Inoltre, fin da piccolissimi avvertono l’esigenza di collegare, integrare i diversi aspetti della loro vita, le diverse esperienze, di dare loro significato e coerenza, tant’è che appena possono pongono una serie di domande.

I “perché” dei bambini non sono soltanto un pretesto per dialogare, per realizzare uno scambio, bensì indicano il bisogno di capire, di collegare, di dare un senso a ciò che vedono o sentono.

Rispettare i loro tempi significa fare attenzione e riconoscere i tempi del loro sviluppo e della loro maturazione.

Stabilità e organizzazione

Per crescere fisicamente, emotivamente e intellettualmente si ha bisogno di stimoli e di novità, ma anche e soprattutto di stabilità e di coerenza.

La stabilità affettiva consente di nutrire fiducia negli altri e sicurezza nel mondo esterno.

In un nucleo familiare stabile e sufficientemente organizzato, infatti, i bambini possono prevedere gli eventi, coglierne il senso e hanno una idea realistica delle conseguenze che comportano le loro azioni e quelle degli altri.

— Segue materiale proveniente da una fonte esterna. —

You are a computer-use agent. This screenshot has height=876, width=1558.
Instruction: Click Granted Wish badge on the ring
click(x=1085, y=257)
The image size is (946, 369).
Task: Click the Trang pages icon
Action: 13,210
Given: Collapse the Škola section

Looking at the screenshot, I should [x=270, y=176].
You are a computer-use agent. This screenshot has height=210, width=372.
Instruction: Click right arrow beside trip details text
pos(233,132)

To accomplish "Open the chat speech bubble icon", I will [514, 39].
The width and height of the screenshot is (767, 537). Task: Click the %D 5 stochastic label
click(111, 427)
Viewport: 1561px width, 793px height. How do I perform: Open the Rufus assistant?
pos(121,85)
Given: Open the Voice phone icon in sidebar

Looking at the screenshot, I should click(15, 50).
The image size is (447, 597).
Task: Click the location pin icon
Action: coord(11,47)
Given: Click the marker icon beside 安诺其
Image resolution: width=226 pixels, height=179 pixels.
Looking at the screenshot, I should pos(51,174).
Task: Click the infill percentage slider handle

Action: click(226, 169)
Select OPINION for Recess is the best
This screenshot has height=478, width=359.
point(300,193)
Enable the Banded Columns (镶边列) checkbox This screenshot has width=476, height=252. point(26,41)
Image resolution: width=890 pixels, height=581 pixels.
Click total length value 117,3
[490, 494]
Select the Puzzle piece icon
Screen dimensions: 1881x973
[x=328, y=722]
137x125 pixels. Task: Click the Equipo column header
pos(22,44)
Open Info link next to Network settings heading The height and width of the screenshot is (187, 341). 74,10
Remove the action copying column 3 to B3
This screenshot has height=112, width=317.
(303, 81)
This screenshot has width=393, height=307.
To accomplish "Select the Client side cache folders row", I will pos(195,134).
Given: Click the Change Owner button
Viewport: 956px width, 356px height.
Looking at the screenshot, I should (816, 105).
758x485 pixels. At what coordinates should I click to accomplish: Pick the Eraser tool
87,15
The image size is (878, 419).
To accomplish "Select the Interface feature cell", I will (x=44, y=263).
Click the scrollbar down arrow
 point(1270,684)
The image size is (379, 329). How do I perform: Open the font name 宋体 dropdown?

In questo senso la stabilità emotiva, che nasce da legami di attaccamento forti, trasmette un senso generalizzato di ottimismo e di fiducia.

Ciò crea una buona base di partenza per aiutare il bambino a:

  • Formarsi una coscienza e un’identità;
  • Socializzare;
  • Superare  i conflitti;
  • Gestire lo stress e fronteggiare le frustrazioni, il dolore, le paure.

Stabilità implica anche che i genitori reagiscano in modi prevedibili. I bambini che hanno dei genitori che alternano rabbie improvvise con tormentosi sensi di colpa tendono ad essere più ansiosi.

Il diritto al gioco

Il gioco è l’atteggiamento con cui fin dai primi mesi di vita ci si accosta e si esplora il mondo.

Per tutta l’infanzia i bambini hanno bisogno di giocare, non soltanto in spazi chiusi ma anche, e preferibilmente,  all’aperto.

Il gioco in tutte le sue forme è fondamentale ed è attraverso di esso che i bambini di varie età realizzano apprendimenti in ambiti diversi. E’ allo stesso tempo un’esperienza che produce piacere, benessere e che consente di sentirsi liberi.

In questo senso deve essere preferito il gioco spontaneo, apparentemente privo di obiettivi, nel quale i bambini possono sperimentare, esplorare, dare spazio alla fantasia, scegliere, decidere, organizzarsi.